(Stored records)

##############################

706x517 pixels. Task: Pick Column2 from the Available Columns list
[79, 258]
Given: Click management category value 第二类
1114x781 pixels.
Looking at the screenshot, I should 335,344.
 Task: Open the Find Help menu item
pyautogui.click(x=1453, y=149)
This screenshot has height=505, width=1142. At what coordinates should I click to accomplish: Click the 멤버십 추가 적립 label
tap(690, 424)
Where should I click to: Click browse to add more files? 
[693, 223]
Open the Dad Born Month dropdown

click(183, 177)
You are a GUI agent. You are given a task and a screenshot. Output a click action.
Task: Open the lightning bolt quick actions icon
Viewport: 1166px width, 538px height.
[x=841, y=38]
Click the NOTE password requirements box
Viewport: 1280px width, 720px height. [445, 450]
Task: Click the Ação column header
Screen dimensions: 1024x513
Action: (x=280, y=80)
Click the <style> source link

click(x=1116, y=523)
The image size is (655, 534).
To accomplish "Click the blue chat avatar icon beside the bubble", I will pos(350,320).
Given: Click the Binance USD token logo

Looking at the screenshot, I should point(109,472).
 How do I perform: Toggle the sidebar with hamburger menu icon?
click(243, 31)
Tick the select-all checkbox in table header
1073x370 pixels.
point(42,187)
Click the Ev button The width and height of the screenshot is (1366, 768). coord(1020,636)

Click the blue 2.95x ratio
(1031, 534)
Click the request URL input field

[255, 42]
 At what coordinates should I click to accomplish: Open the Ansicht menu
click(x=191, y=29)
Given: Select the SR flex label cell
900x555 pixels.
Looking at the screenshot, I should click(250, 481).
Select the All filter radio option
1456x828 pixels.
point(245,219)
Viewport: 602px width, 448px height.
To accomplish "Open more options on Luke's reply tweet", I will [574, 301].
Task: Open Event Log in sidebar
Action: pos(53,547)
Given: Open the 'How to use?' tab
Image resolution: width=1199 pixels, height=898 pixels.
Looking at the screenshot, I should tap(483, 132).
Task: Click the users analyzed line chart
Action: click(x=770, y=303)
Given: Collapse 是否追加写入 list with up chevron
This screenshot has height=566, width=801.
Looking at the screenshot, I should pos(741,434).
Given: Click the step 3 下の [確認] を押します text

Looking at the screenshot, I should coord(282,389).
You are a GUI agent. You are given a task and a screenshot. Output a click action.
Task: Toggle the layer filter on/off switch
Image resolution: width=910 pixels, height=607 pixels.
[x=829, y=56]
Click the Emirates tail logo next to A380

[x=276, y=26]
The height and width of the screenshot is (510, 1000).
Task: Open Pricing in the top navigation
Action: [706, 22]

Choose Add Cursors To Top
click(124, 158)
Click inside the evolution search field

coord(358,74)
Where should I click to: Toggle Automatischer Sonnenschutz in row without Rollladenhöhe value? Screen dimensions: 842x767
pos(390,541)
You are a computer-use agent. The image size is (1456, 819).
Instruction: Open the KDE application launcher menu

##############################

**BRIEF:** What you give back must be the stretch above, starting at the line with "Click the <style> source link" and ending at the line with "Viewport: 602px width, 448px height.", copied exactly.

**PROBLEM SOLUTION:**
Click the <style> source link

click(x=1116, y=523)
The image size is (655, 534).
To accomplish "Click the blue chat avatar icon beside the bubble", I will pos(350,320).
Given: Click the Binance USD token logo

Looking at the screenshot, I should point(109,472).
 How do I perform: Toggle the sidebar with hamburger menu icon?
click(243, 31)
Tick the select-all checkbox in table header
1073x370 pixels.
point(42,187)
Click the Ev button The width and height of the screenshot is (1366, 768). coord(1020,636)

Click the blue 2.95x ratio
(1031, 534)
Click the request URL input field

[255, 42]
 At what coordinates should I click to accomplish: Open the Ansicht menu
click(x=191, y=29)
Given: Select the SR flex label cell
900x555 pixels.
Looking at the screenshot, I should click(250, 481).
Select the All filter radio option
1456x828 pixels.
point(245,219)
Viewport: 602px width, 448px height.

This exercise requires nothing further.